▶ [Directions] Output exactly the line that includes "Viewport: 1376px width, 868px" and all the lines after it through the end of the listing below, and nothing more.

[[ Records for processing, beginning ]]

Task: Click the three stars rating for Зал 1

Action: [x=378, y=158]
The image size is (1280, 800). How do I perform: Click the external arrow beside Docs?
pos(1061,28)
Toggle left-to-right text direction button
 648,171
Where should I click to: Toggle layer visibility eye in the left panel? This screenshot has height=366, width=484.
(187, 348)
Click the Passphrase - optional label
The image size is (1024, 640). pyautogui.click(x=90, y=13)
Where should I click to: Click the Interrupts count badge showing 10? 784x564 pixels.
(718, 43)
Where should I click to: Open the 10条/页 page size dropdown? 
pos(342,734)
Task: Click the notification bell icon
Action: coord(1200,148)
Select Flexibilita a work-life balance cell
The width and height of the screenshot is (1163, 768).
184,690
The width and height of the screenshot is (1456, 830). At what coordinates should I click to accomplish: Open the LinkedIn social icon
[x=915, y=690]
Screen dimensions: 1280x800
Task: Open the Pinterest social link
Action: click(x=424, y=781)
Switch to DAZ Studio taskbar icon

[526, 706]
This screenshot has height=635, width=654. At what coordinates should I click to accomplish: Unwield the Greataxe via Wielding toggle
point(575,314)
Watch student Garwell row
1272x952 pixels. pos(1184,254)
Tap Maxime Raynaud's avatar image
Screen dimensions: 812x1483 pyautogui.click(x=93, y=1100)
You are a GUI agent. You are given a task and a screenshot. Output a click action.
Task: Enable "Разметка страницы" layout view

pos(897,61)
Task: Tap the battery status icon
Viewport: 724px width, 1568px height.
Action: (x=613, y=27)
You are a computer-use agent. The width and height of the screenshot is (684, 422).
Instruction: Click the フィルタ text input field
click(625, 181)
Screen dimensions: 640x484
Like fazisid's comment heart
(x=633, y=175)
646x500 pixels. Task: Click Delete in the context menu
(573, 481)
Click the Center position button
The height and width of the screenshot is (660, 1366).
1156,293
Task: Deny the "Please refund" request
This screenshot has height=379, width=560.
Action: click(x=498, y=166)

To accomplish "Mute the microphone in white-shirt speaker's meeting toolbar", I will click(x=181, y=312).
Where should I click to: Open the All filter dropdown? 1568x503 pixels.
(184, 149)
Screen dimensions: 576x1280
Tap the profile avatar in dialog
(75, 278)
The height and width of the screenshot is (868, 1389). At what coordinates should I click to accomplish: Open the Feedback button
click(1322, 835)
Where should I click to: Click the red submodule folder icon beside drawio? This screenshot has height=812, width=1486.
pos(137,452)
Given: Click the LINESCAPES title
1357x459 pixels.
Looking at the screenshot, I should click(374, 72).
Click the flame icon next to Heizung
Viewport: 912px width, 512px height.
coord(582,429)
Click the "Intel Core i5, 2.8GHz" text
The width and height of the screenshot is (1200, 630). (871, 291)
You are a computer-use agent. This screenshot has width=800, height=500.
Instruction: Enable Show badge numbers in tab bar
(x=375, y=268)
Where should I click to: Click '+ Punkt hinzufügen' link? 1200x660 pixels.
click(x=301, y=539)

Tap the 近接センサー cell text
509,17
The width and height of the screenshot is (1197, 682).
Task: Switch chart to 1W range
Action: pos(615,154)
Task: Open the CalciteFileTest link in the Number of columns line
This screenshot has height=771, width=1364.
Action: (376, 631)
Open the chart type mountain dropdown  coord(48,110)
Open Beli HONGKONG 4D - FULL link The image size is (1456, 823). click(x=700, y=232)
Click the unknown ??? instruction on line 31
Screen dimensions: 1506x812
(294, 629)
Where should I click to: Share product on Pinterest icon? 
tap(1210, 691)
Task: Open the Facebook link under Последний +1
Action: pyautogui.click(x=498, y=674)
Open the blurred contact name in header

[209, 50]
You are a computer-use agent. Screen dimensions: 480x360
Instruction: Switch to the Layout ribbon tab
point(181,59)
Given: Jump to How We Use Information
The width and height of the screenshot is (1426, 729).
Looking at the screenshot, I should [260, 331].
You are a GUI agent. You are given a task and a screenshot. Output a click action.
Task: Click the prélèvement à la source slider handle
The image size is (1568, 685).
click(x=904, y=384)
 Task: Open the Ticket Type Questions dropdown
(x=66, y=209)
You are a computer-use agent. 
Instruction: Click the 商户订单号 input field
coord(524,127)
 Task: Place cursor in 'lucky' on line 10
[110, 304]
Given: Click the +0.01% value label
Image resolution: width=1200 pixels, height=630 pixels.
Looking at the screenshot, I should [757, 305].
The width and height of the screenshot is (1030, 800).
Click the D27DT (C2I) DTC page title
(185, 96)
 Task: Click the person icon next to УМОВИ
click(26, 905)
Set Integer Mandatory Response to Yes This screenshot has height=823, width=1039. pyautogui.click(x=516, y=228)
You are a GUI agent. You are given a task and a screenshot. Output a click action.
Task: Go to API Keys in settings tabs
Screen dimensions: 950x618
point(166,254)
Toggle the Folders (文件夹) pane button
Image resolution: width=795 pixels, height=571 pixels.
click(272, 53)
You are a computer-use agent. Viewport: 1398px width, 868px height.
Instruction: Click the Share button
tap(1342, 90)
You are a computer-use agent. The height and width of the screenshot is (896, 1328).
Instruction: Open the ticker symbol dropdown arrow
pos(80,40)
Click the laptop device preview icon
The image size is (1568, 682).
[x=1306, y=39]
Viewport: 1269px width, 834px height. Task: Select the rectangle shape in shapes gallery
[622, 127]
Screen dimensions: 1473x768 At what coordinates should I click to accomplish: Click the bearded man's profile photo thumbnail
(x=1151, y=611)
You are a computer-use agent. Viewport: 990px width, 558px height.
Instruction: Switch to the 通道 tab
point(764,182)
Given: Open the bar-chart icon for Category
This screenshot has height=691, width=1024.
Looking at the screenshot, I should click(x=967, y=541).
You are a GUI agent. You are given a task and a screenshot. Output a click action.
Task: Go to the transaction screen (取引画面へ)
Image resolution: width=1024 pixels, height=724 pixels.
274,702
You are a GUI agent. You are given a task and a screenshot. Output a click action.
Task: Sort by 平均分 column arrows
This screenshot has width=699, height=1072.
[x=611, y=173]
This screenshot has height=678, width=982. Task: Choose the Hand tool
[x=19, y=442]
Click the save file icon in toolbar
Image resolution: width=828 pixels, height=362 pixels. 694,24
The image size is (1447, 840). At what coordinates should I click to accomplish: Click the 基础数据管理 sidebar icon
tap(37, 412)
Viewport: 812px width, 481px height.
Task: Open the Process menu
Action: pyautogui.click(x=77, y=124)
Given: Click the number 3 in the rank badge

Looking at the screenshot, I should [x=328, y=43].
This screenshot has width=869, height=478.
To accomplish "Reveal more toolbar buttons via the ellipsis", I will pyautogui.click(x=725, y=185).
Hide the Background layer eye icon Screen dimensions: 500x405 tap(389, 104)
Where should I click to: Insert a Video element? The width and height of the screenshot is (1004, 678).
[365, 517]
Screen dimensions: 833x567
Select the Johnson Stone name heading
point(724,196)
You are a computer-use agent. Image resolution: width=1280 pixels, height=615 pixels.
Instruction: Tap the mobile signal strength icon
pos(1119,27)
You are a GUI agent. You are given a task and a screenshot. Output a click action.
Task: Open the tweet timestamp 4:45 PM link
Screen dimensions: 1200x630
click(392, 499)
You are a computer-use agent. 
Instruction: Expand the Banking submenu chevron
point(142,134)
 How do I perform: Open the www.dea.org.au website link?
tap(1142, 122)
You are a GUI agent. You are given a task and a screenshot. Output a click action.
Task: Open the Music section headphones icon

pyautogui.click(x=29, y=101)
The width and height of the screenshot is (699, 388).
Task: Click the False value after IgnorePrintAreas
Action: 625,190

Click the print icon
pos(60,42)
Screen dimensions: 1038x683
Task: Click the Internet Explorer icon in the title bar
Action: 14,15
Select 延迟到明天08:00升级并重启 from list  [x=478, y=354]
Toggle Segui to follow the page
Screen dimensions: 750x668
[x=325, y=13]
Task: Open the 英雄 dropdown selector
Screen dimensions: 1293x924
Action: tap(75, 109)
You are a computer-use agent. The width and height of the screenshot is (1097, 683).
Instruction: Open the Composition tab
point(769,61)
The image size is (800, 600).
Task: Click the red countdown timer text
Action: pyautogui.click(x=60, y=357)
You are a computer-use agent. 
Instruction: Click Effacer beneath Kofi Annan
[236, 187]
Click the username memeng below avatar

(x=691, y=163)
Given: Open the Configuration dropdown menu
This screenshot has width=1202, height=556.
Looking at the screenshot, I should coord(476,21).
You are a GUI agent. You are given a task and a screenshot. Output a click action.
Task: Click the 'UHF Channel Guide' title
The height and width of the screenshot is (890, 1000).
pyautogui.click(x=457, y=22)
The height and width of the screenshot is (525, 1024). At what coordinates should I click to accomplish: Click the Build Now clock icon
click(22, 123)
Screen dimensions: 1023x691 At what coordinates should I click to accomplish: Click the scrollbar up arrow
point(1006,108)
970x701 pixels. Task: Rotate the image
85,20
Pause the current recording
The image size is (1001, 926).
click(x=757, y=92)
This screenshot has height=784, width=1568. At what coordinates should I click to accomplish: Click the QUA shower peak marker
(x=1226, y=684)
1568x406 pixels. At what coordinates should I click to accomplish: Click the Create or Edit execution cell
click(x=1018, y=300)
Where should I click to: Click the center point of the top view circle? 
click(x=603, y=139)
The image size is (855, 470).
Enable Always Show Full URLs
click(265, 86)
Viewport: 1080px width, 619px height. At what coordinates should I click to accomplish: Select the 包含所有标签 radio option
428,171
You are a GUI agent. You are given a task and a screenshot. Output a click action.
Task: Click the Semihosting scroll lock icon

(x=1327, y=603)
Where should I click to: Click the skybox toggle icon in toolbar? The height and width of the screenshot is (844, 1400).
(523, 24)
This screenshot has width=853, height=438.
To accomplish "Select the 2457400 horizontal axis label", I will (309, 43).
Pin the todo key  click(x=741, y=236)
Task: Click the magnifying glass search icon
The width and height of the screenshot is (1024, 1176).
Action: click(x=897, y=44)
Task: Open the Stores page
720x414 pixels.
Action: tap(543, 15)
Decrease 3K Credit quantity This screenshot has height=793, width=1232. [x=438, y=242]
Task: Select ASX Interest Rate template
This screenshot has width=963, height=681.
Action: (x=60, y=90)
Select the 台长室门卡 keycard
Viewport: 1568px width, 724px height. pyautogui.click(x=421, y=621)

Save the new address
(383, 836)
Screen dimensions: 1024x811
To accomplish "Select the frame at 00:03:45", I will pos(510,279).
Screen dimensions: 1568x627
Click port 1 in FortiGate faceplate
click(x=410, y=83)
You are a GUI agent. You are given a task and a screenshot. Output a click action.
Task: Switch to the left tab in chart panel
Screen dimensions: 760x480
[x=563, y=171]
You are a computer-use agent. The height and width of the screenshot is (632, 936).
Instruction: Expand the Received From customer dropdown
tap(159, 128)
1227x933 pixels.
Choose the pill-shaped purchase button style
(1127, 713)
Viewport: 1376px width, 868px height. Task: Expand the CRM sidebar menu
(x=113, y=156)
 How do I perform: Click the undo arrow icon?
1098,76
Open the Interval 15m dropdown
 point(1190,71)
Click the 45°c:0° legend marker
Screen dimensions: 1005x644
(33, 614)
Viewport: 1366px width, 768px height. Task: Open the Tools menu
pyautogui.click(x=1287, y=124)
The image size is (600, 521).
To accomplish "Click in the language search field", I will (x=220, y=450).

[[ Records for processing, end ]]

▶ [Result below]
Viewport: 1376px width, 868px height. Task: Expand the CRM sidebar menu
(x=113, y=156)
 How do I perform: Click the undo arrow icon?
1098,76
Open the Interval 15m dropdown
 point(1190,71)
Click the 45°c:0° legend marker
Screen dimensions: 1005x644
(33, 614)
Viewport: 1366px width, 768px height. Task: Open the Tools menu
pyautogui.click(x=1287, y=124)
The image size is (600, 521).
To accomplish "Click in the language search field", I will (x=220, y=450).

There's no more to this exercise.